Lo que falla en el enfoque convencional
"El juez decide que Google no tiene que decir en qué entrenó" exagera esto en tres sentidos. Primero, en cuanto al estándar: la reparación al amparo de la Regla 72(a) solo puede concederse si la orden es "claramente errónea o contraria a la ley", y la orden de la jueza Lee dice explícitamente que "no puede simplemente sustituir" su criterio por el de la magistrada. No resolvió si Google puede producir tal lista; resolvió que no podía apreciar un error claro en la decisión ajena de que no tenía que hacerlo. Segundo, la frase de Google es una postura procesal citada por el tribunal, no una constatación judicial de hecho. El razonamiento real del tribunal es que van Keulen no se limitó a aceptar la palabra de Google: valoró el testimonio de las deposiciones. Tercero, esto es discovery. Nada de esto afecta al uso legítimo, la infracción o los daños y perjuicios.

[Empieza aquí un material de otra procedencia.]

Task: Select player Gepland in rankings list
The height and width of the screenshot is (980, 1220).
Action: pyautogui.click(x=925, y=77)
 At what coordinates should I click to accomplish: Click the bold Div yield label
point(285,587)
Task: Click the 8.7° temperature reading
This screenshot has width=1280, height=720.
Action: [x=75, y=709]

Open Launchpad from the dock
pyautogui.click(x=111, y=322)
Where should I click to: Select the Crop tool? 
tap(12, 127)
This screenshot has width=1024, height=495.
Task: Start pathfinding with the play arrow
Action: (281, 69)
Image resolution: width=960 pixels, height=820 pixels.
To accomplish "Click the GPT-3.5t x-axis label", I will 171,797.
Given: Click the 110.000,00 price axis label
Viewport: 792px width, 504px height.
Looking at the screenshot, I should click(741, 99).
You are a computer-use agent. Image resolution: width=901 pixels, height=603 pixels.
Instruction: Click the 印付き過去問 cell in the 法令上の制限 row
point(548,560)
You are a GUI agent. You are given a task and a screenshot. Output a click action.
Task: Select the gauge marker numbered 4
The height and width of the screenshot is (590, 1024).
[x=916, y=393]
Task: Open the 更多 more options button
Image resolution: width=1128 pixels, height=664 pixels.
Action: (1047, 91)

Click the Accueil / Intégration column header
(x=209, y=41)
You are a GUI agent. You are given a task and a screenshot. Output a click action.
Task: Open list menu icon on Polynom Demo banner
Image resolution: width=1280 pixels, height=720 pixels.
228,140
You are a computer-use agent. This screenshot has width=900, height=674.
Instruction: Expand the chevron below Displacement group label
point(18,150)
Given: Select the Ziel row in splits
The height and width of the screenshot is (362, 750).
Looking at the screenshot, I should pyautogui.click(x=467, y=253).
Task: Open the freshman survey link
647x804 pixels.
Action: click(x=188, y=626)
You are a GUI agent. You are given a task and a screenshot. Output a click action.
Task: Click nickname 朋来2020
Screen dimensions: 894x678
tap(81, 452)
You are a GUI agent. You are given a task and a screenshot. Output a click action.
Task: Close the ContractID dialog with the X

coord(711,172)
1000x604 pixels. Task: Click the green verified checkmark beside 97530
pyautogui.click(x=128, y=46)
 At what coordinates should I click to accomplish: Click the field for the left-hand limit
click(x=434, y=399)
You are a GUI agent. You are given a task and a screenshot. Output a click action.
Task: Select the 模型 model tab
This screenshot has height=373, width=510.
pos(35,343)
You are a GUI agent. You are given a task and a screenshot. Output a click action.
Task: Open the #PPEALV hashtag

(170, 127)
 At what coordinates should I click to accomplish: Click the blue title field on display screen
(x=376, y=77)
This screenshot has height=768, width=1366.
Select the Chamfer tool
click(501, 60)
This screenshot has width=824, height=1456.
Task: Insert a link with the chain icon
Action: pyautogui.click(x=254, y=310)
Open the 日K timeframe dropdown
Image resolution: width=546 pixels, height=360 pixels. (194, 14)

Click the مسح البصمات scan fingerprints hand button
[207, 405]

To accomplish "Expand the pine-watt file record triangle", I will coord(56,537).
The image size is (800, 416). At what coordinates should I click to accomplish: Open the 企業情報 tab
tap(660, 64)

Por qué una resolución de descubrimiento pesa tanto
Identificar qué obras concretas forman parte de un corpus de entrenamiento es el elemento estructural de toda demanda colectiva sobre datos de entrenamiento de IA. Sin una lista de obras, la identificabilidad y la predominancia conforme a la Regla 23 se vuelven mucho más difíciles: hay que definir una clase refiriéndola a algo que nadie puede enumerar. Esta resolución traslada esa carga al propio análisis pericial de los demandantes sobre conjuntos de datos de muestra, y llega mientras la moción de certificación sigue pendiente ante la misma jueza.
Lo que sigue en juego
La moción para certificar la clase, cuatro mociones para excluir peritos, una moción de sanciones y una moción de intervención. La respuesta de dos páginas de Google sobre autoridad complementaria vence el 8 de septiembre. Una tercera orden dictada ese mismo día dio por terminadas siete mociones sustituidas y señala expresamente que es administrativa y no afecta a los derechos de las partes: es un trámite de gestión, no siete denegaciones.